Anadolu’nun ebedi Vatanımız olmasını sağlayan, Malazgirt Zaferi’nin kazanıldığı ve İstiklal Mücadelemizin önemli bir dönüm noktası Büyük Taarruz’un zaferle sonuçlandığı Ağustos Ayının son haftasını Zafer Haftası olarak büyük bir gururla kutlamaktayız.
Ecdadımız 1071’de Malazgirt’te adalet, merhamet ve barışın timsali olan bir medeniyetin temellerini atmıştır. Dünyanın en güçlü devletlerine karşı destansı bir direnişin meyvesi olan son Devletimiz Türkiye Cumhuriyeti de Malazgirt’te atılan o sağlam temeller üzerine kurulmuştur.
Aziz Milletimizin 1071’de başlattığı şanlı yürüyüşü Büyük Taarruzla güçlendirerek Cumhuriyetimizin kuruluşu ile taçlandırması “Ya İstiklal, Ya İzmihlal” tercihi ile baş başa kalan bir Milletin neleri başarabileceğinin, bağımsızlık ve onuru için neleri göze alabileceğinin tüm dünyaya ilanı olmuştur.

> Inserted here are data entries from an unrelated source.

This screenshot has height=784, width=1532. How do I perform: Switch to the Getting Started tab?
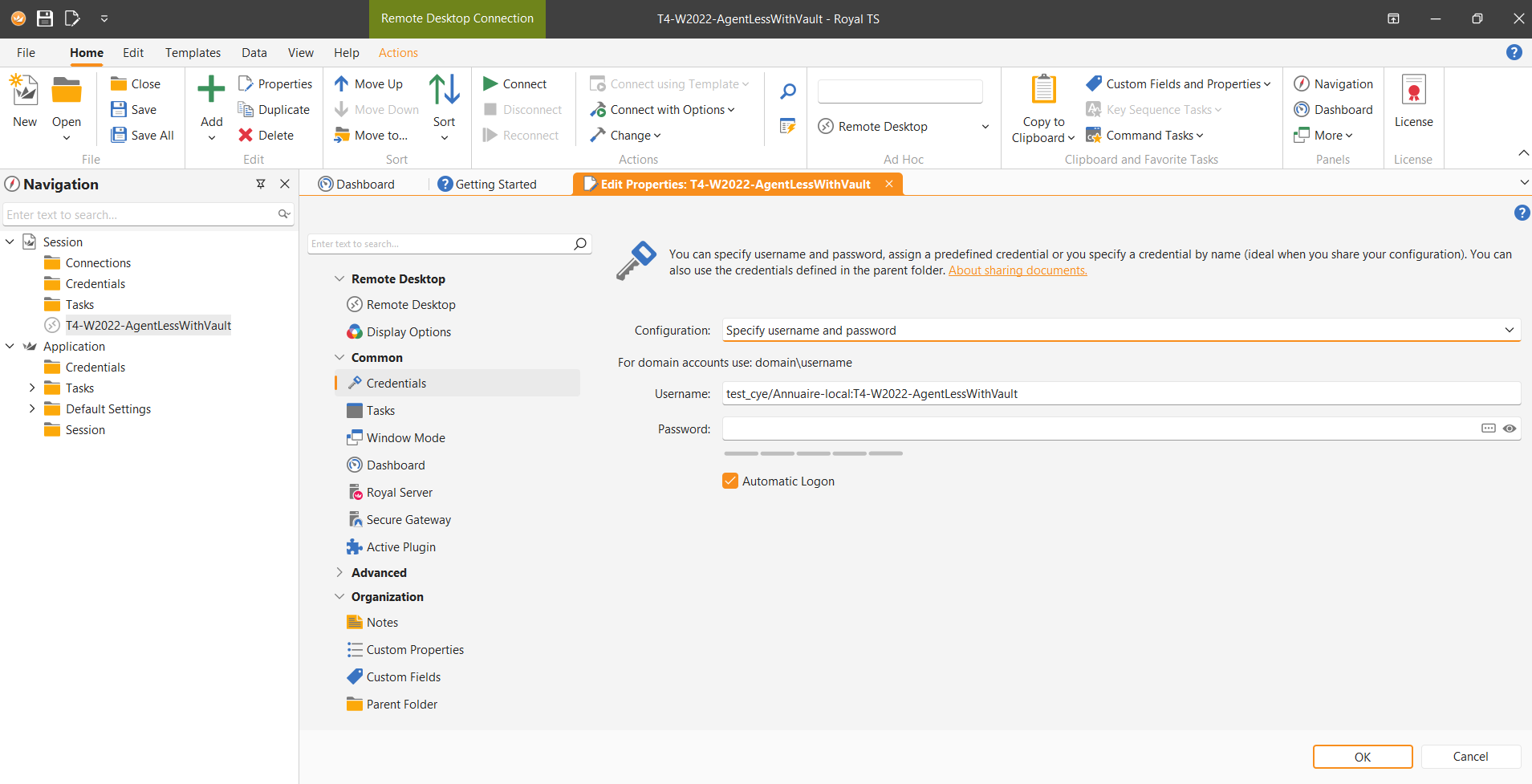[x=487, y=184]
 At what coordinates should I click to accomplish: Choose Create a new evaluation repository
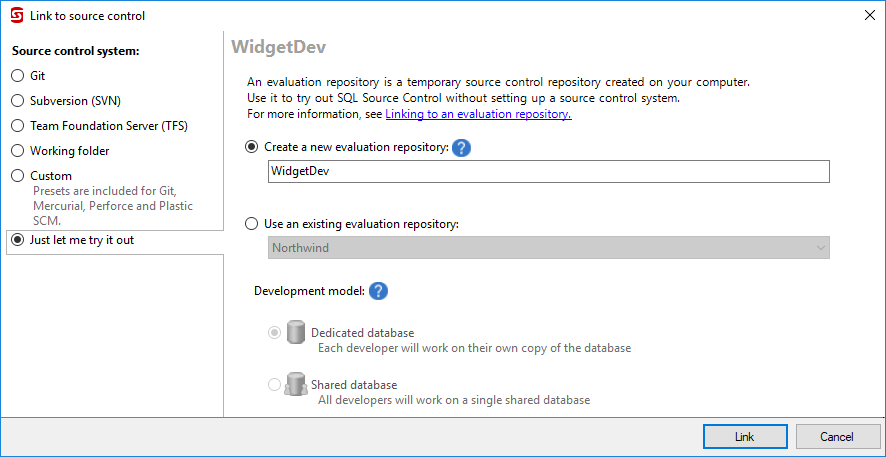(252, 147)
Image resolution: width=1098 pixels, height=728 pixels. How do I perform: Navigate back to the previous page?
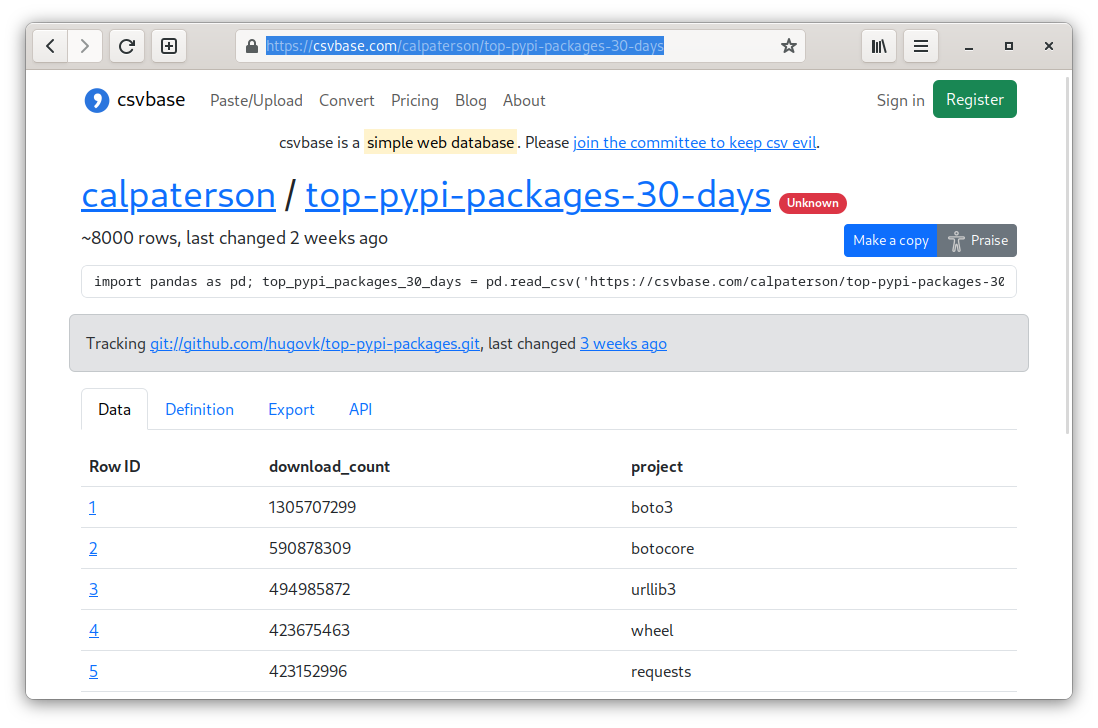[x=50, y=46]
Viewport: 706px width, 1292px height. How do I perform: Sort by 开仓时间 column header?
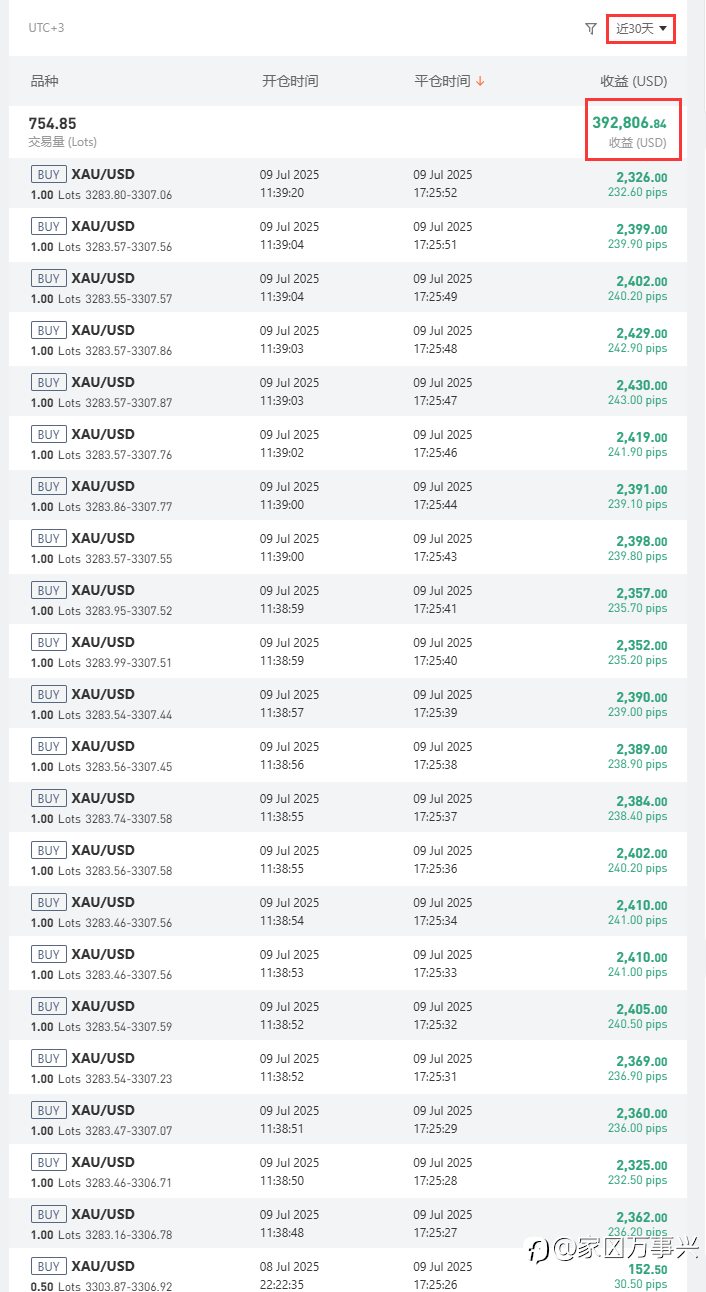tap(290, 81)
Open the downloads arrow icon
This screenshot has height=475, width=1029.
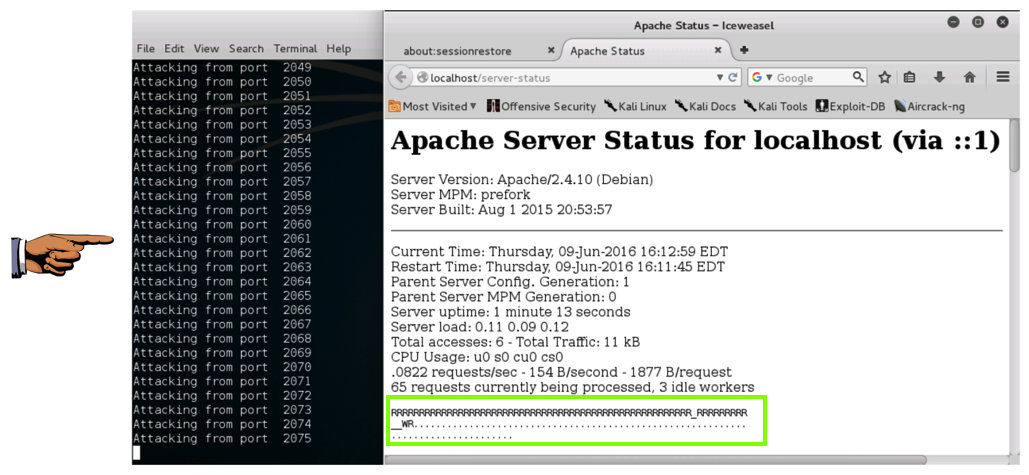click(x=940, y=78)
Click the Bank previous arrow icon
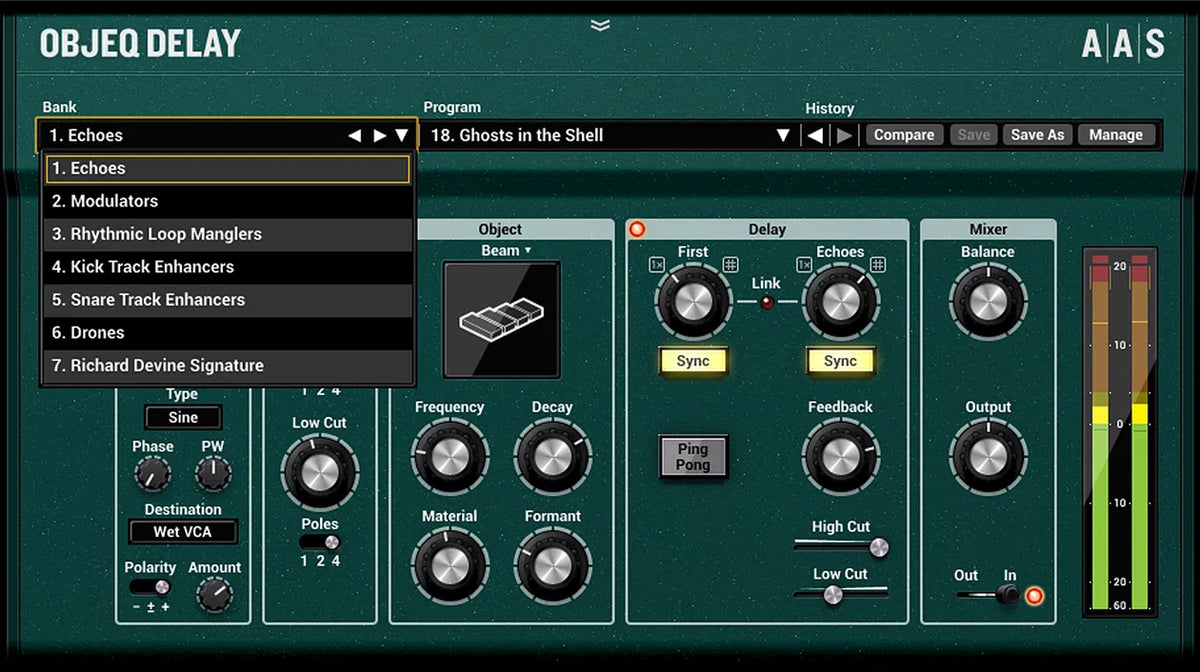The width and height of the screenshot is (1200, 672). (354, 135)
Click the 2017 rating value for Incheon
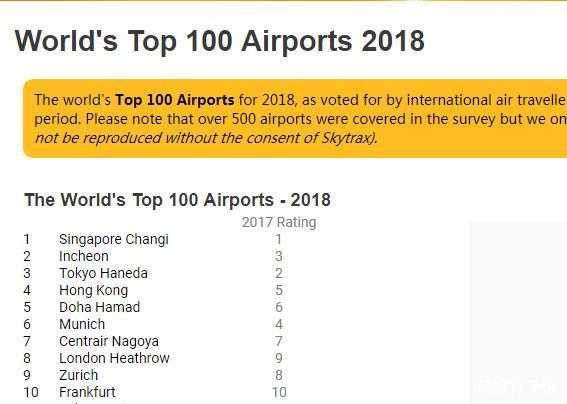567x404 pixels. 278,256
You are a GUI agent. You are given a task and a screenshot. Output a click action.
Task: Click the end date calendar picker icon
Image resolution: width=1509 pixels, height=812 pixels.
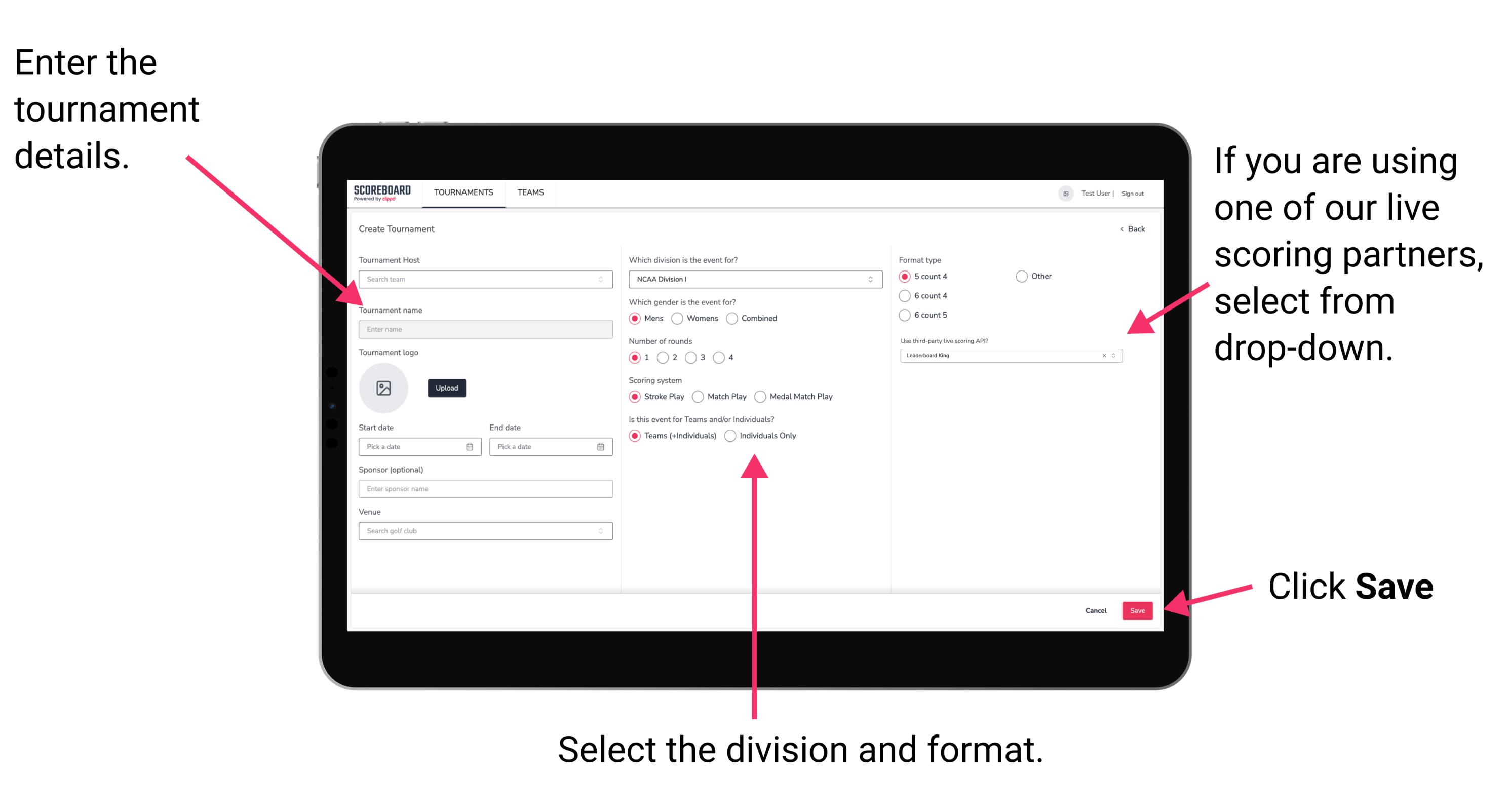[601, 448]
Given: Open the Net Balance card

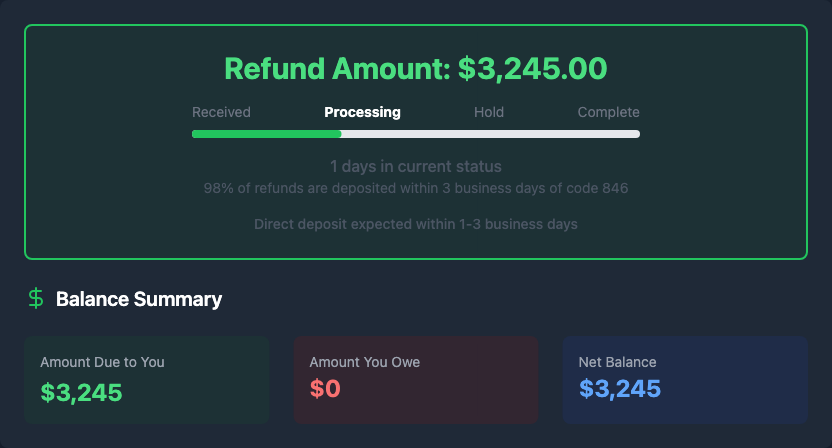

Sultan Alparslan’ın “Şehit olursam üzerimdeki bu beyaz elbise kefenim olsun, zaferi kazanırsak istikbal bizimdir” sözleri ile Gazi Mustafa Kemal Atatürk’ün “Biz, bütün tarihimiz boyunca hürriyet ve istiklale timsal olmuş ve olmaya devam edecek bir Milletiz.” sözlerindeki vurgu aynıdır. Zaman farklı, komutan farklı, düşman farklı ama kan aynı kandır.
Gerek 15 Temmuz gecesinde gösterilen kahramanlık gerekse ekonomik ve siyasi bağımsızlığımıza yönelik saldırılar karşısında sergilenen birlik ve beraberlik Milletimizin kendi iradesine ve istikbaline sahip çıkma kararlılığını sürdürmekte olduğunu açıkça ortaya koymaktadır.
Zafer Haftası vesilesi ile Sultan Alparslan ve Gazi Mustafa Kemal Atatürk başta olmak üzere tüm şehitlerimizi saygı ve rahmetle anıyor, gazilerimizi minnetle yâd ediyorum.